けんぱち研究会
以下は、5月号掲載の日遊協連載の抜粋(4月15日脱稿)にその後のコンプガチャ規制の展開を少し付け足して書いたものです。
・・・・・さて、ソーシャルゲームの躍進を支えているのは報酬依存性や損害回避性の満たしやすさだけではありません。ゲームには明確なゴールがあり、守るべきルールがはっきりしています。しかもプレイヤーの今の状態を正しく伝えるフィードバックシステムがあるためにやる気や意欲が持続しやすく、また現実以上に手ごたえのある自己成長感を獲得できるのです(9)。「いい」ゲームはドーパミン神経を効率よく刺激するのです。それを加速しているのがアイテム課金方式とその「くじ」化、確率化です。

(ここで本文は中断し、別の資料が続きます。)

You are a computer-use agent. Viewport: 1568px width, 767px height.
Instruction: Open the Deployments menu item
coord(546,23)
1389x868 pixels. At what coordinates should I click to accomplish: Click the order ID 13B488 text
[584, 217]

従来のゲームは月額などの定額制でした。しかしソーシャルゲームの多くは参加無料でユーザーのすそ野を広げ、代わりにゲーム内アイテムに課金しています。課金されるアイテム、ゲーム内のバトルや狩り、謎解きや課題解決などのクエストで入手できるもの以上に性能が高いアイテムであったり、ゲーム内では手に入りにくい、あるいは絶対に手に入らないレアなアイテムであったり、キャラクターの服装や髪型など見た目を変えるアバター関連アイテム、ファッションアイテムであったり、経験値獲得効率がアップするアイテムであったりと、ゲームをしていればぜひ手に入れたいアイテムです。そう設計するのがクリエイターの腕です。
そしてプレイヤーは、現金、電子マネー、プリペイドカードなどでポイントを購入し、このポイントでアイテムをゲットします。あるいはこのポイントでアイテムくじを購入します。そうすると当然のことながら、レアアイテムを現金で売り買いする「リアルマネートレード問題」が出てきます。

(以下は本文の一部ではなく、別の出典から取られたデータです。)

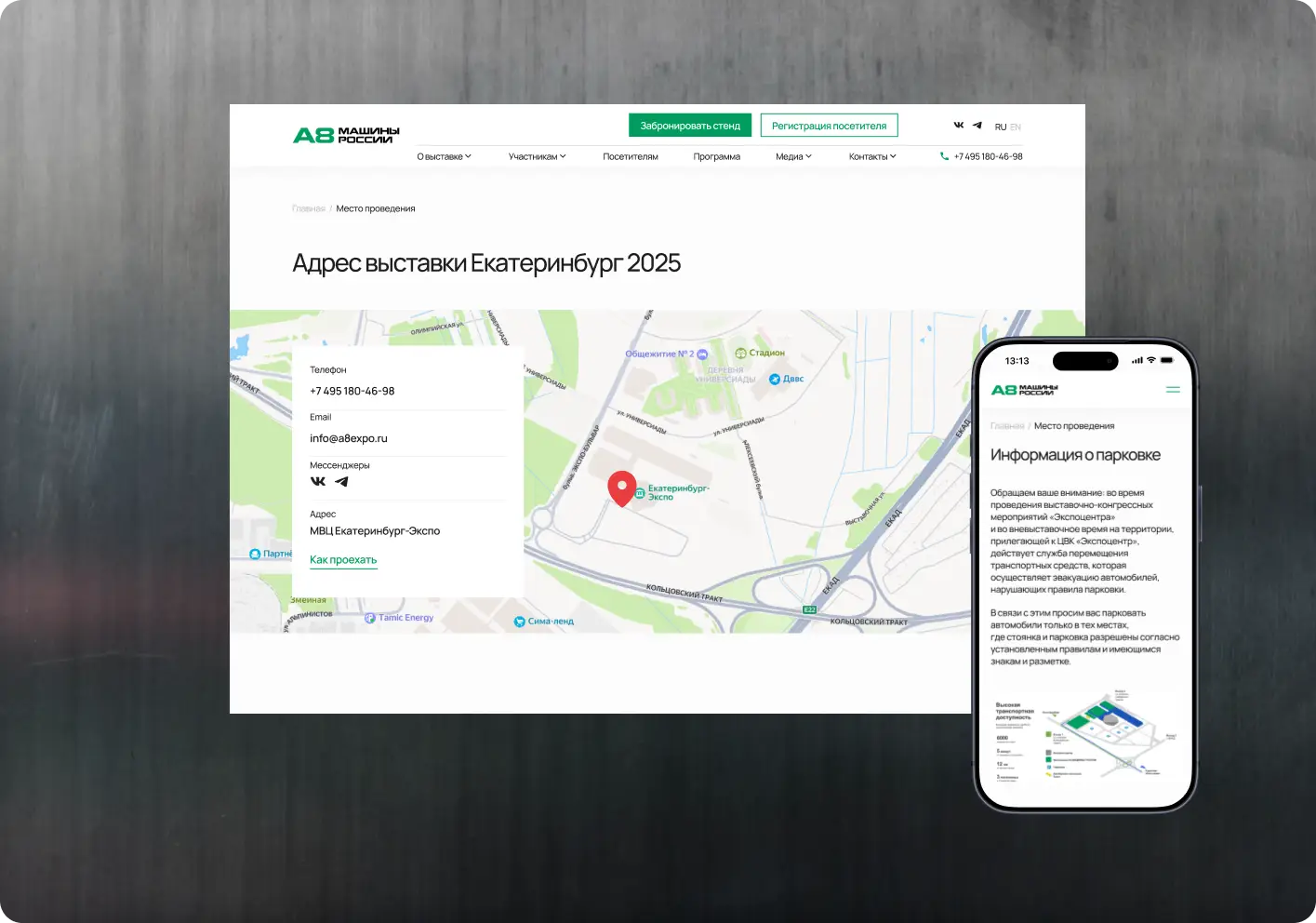The image size is (1316, 923).
Task: Expand the Контакты dropdown menu
Action: coord(872,156)
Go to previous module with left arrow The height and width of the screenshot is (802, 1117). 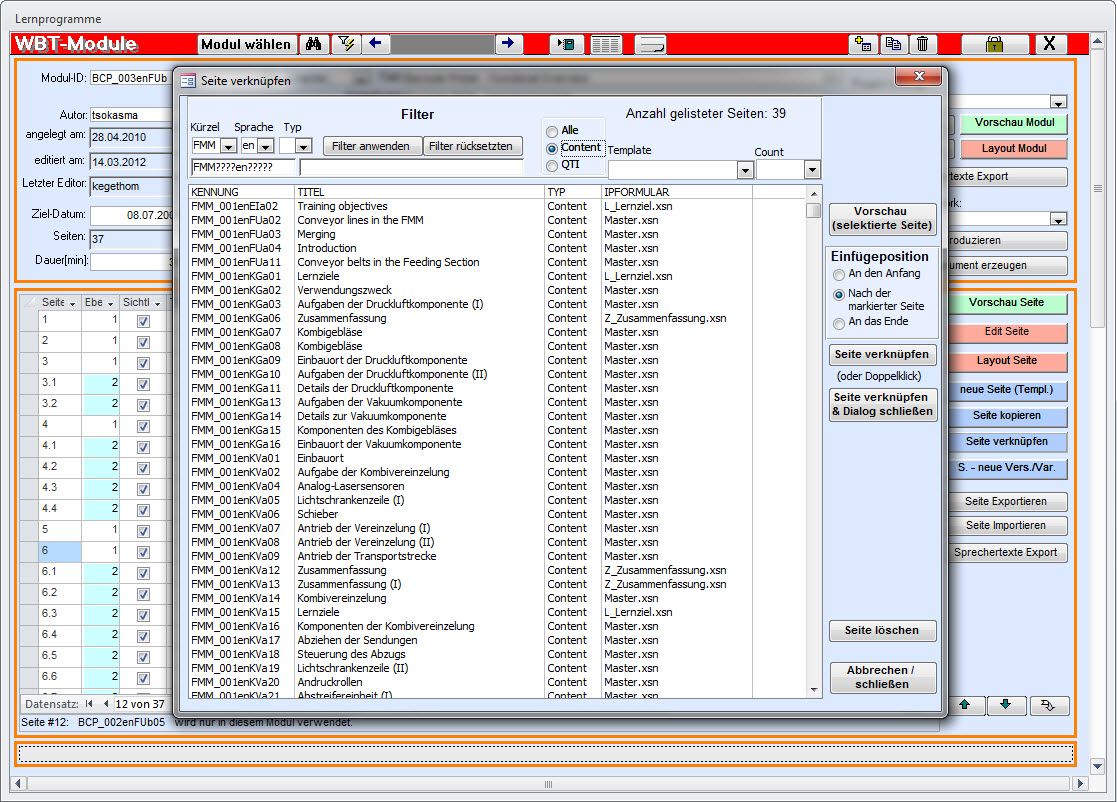pyautogui.click(x=376, y=44)
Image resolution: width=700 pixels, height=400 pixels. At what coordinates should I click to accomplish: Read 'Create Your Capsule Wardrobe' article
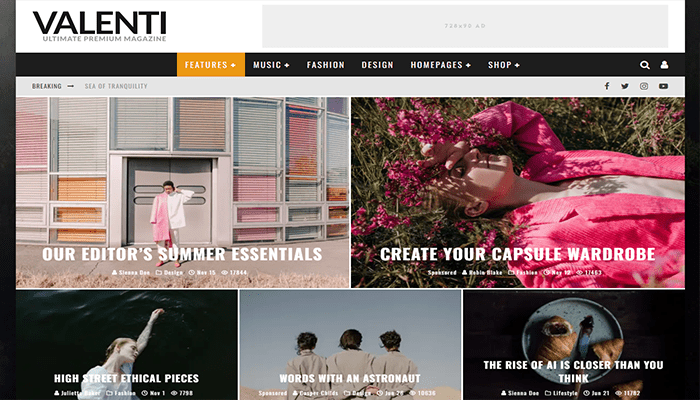click(x=517, y=254)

たとえば、グリーの「探検ドリランド」はプレイヤーがさまざまな効力を持つ「ハンターカード(アイテム)」を駆使してお宝を集めるゲームですが、今年の2月、カードを不正に複製できるバグがユーザーによって発見され、入手困難なレアカードを複製して「Yahoo!オークション」などに出品する事態が発生しました。数万から数十万位なったカードもあったそうで、アイテム課金が潜在的に持つ換金性に注目が集まりました。グリーの発表はこの事態を受けての自主規制でもあります。
注目すべきはアイテムくじです。「ガチャ」です。「ガチャ」という名前は、スーパーのゲームコーナーや100円ショップなどの入り口においてある「ガチャガチャ」に由来します。あれがソーシャルゲーム内にあってアイテムくじを手に入れれば「ガチャ」が出来、当たればレアアイテムが出てくるわけです。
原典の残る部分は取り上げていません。